• [Your task]
Can you rewrite all the entries below with "computer-use agent" changed to "screen-control agent" and nothing else altered?

• [Source records]
»»
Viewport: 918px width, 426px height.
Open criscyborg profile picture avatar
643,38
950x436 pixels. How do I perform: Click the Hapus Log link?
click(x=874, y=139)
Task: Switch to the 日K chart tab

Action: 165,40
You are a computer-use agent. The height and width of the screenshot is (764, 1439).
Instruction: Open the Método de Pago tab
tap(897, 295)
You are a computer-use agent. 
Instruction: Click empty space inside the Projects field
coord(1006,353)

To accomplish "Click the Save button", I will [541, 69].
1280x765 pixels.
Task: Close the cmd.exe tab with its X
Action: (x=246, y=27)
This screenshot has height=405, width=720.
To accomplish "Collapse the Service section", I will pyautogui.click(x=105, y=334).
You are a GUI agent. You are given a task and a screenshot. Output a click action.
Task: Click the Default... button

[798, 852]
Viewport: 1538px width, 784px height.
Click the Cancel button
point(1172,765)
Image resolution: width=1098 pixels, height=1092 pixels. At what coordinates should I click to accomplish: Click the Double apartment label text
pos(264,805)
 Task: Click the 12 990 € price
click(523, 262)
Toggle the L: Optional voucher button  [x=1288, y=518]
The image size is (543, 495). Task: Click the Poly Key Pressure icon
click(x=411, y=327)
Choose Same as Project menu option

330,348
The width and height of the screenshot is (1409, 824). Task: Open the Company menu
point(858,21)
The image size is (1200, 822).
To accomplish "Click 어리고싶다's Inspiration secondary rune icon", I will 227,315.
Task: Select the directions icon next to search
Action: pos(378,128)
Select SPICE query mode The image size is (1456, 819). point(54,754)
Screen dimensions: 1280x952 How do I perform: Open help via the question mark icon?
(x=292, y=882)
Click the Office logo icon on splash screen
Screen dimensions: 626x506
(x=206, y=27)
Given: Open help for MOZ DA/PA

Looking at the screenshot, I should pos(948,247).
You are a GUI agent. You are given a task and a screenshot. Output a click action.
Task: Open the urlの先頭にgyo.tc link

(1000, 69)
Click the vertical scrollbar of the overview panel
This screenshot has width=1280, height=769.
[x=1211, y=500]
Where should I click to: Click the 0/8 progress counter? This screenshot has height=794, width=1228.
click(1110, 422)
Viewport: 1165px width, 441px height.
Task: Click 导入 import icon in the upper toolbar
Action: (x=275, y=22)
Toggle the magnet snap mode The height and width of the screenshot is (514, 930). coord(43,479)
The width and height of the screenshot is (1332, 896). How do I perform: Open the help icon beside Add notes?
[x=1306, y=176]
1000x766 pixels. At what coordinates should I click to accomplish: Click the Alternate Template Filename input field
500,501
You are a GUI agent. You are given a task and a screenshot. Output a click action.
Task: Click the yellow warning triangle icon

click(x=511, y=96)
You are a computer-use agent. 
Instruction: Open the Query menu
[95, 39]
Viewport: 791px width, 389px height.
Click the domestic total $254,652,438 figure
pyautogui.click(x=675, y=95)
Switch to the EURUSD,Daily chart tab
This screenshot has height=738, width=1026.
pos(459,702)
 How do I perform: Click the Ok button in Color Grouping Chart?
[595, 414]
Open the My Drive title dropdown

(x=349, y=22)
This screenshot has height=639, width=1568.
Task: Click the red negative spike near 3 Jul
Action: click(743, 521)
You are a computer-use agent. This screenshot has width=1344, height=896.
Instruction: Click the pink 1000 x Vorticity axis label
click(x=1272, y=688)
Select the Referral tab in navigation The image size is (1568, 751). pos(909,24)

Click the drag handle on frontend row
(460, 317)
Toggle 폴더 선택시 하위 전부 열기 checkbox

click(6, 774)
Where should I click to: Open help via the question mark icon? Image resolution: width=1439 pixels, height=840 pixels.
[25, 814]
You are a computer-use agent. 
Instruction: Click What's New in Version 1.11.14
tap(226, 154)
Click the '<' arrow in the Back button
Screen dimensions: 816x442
««
• [Complete response]
Viewport: 918px width, 426px height.
Open criscyborg profile picture avatar
643,38
950x436 pixels. How do I perform: Click the Hapus Log link?
click(x=874, y=139)
Task: Switch to the 日K chart tab

Action: 165,40
You are a screen-control agent. The height and width of the screenshot is (764, 1439).
Instruction: Open the Método de Pago tab
tap(897, 295)
You are a screen-control agent. 
Instruction: Click empty space inside the Projects field
coord(1006,353)

To accomplish "Click the Save button", I will [541, 69].
1280x765 pixels.
Task: Close the cmd.exe tab with its X
Action: (x=246, y=27)
This screenshot has height=405, width=720.
To accomplish "Collapse the Service section", I will pyautogui.click(x=105, y=334).
You are a GUI agent. You are given a task and a screenshot. Output a click action.
Task: Click the Default... button

[798, 852]
Viewport: 1538px width, 784px height.
Click the Cancel button
point(1172,765)
Image resolution: width=1098 pixels, height=1092 pixels. At what coordinates should I click to accomplish: Click the Double apartment label text
pos(264,805)
 Task: Click the 12 990 € price
click(523, 262)
Toggle the L: Optional voucher button  [x=1288, y=518]
The image size is (543, 495). Task: Click the Poly Key Pressure icon
click(x=411, y=327)
Choose Same as Project menu option

330,348
The width and height of the screenshot is (1409, 824). Task: Open the Company menu
point(858,21)
The image size is (1200, 822).
To accomplish "Click 어리고싶다's Inspiration secondary rune icon", I will 227,315.
Task: Select the directions icon next to search
Action: pos(378,128)
Select SPICE query mode The image size is (1456, 819). point(54,754)
Screen dimensions: 1280x952 How do I perform: Open help via the question mark icon?
(x=292, y=882)
Click the Office logo icon on splash screen
Screen dimensions: 626x506
(x=206, y=27)
Given: Open help for MOZ DA/PA

Looking at the screenshot, I should pos(948,247).
You are a GUI agent. You are given a task and a screenshot. Output a click action.
Task: Open the urlの先頭にgyo.tc link

(1000, 69)
Click the vertical scrollbar of the overview panel
This screenshot has width=1280, height=769.
[x=1211, y=500]
Where should I click to: Click the 0/8 progress counter? This screenshot has height=794, width=1228.
click(1110, 422)
Viewport: 1165px width, 441px height.
Task: Click 导入 import icon in the upper toolbar
Action: (x=275, y=22)
Toggle the magnet snap mode The height and width of the screenshot is (514, 930). coord(43,479)
The width and height of the screenshot is (1332, 896). How do I perform: Open the help icon beside Add notes?
[x=1306, y=176]
1000x766 pixels. At what coordinates should I click to accomplish: Click the Alternate Template Filename input field
500,501
You are a GUI agent. You are given a task and a screenshot. Output a click action.
Task: Click the yellow warning triangle icon

click(x=511, y=96)
You are a screen-control agent. 
Instruction: Open the Query menu
[95, 39]
Viewport: 791px width, 389px height.
Click the domestic total $254,652,438 figure
pyautogui.click(x=675, y=95)
Switch to the EURUSD,Daily chart tab
This screenshot has height=738, width=1026.
pos(459,702)
 How do I perform: Click the Ok button in Color Grouping Chart?
[595, 414]
Open the My Drive title dropdown

(x=349, y=22)
This screenshot has height=639, width=1568.
Task: Click the red negative spike near 3 Jul
Action: click(743, 521)
You are a screen-control agent. This screenshot has width=1344, height=896.
Instruction: Click the pink 1000 x Vorticity axis label
click(x=1272, y=688)
Select the Referral tab in navigation The image size is (1568, 751). pos(909,24)

Click the drag handle on frontend row
(460, 317)
Toggle 폴더 선택시 하위 전부 열기 checkbox

click(6, 774)
Where should I click to: Open help via the question mark icon? Image resolution: width=1439 pixels, height=840 pixels.
[25, 814]
You are a screen-control agent. 
Instruction: Click What's New in Version 1.11.14
tap(226, 154)
Click the '<' arrow in the Back button
Screen dimensions: 816x442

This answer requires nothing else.